* _WHAT TO DO_: The required result is an exact copy of the lines from the one containing "Click the Photo guideline item" to the last line of the records, both ends included, without pictures.

↓↓↓

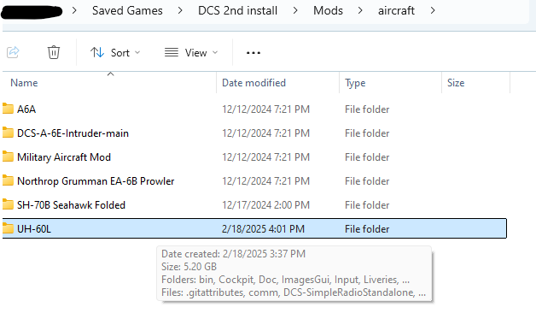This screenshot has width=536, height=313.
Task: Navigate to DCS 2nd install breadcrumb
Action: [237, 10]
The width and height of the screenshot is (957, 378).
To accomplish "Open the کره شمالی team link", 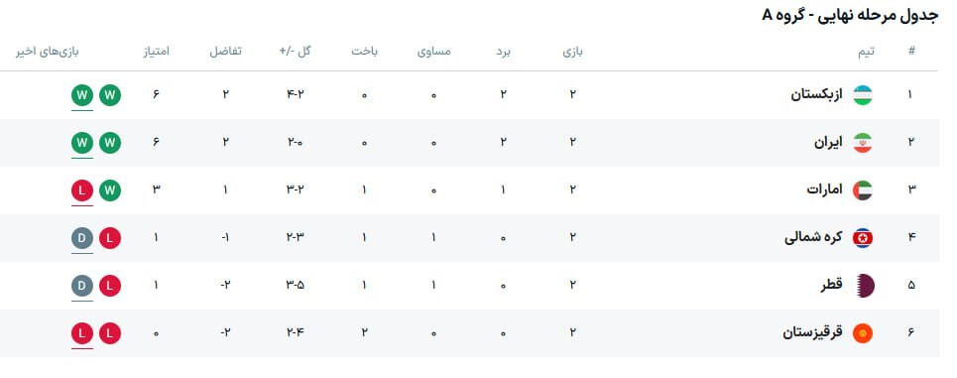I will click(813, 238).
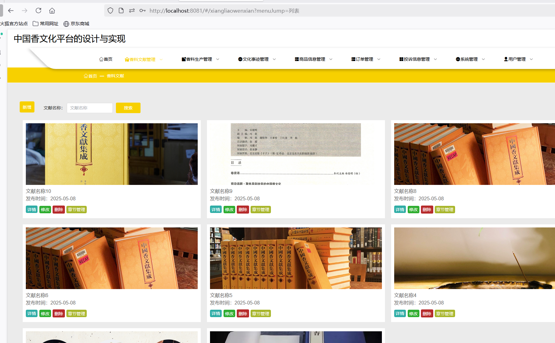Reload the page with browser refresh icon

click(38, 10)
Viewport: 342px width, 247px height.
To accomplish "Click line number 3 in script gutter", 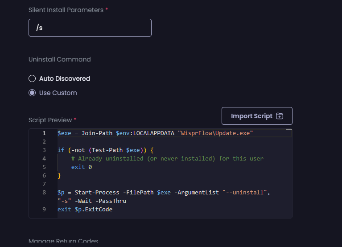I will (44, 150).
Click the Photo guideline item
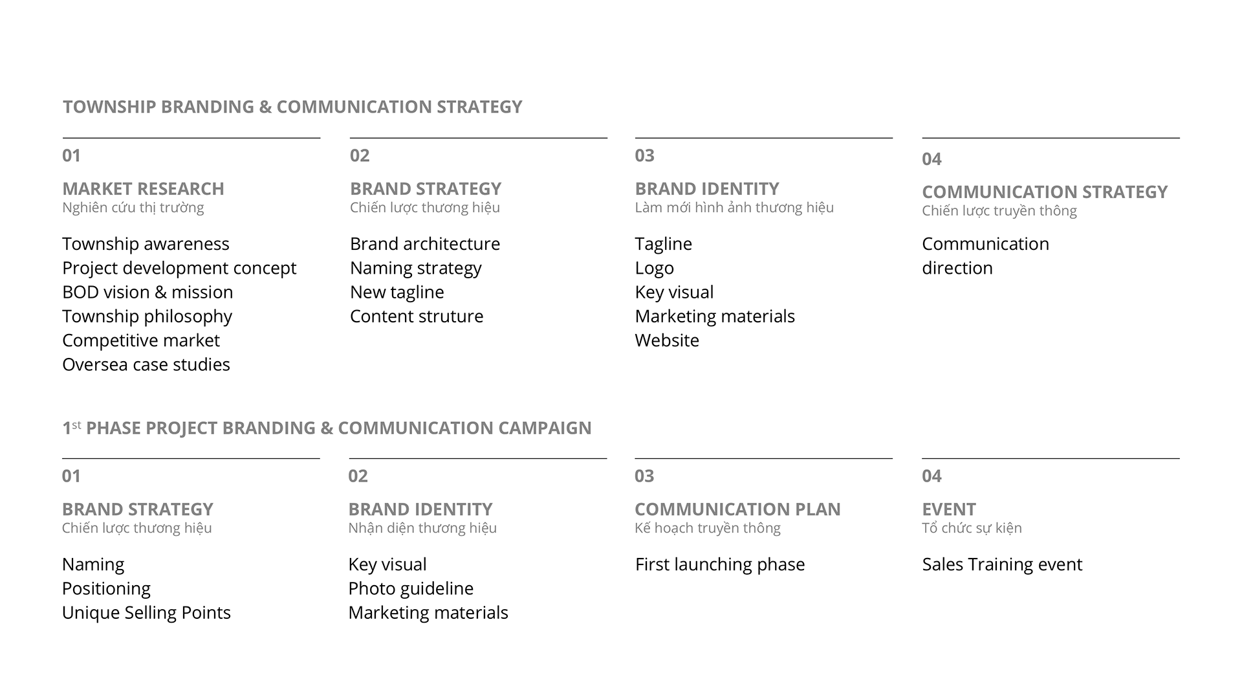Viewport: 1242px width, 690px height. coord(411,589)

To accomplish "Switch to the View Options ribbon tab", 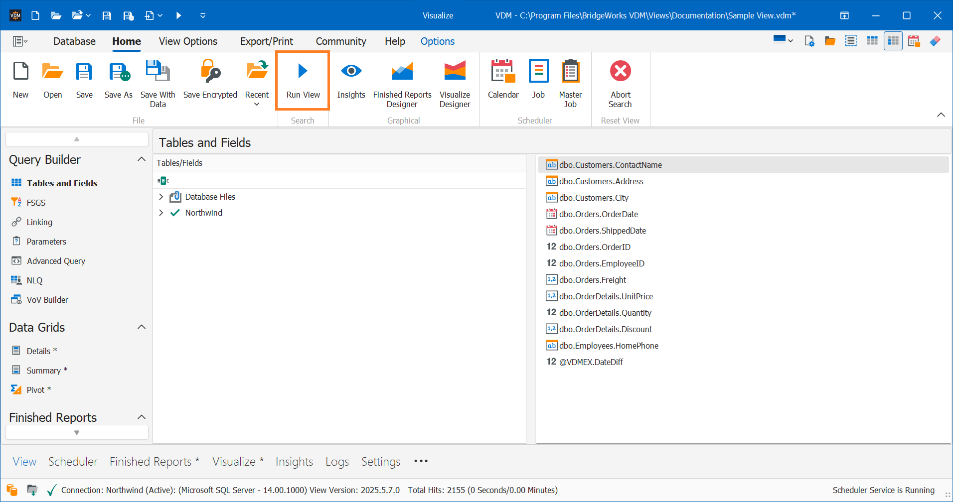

↑↑↑

* _OUTPUT OF THE TASK_:
Click the Photo guideline item
Viewport: 1242px width, 690px height. coord(411,589)

To accomplish "Switch to the View Options ribbon tab", 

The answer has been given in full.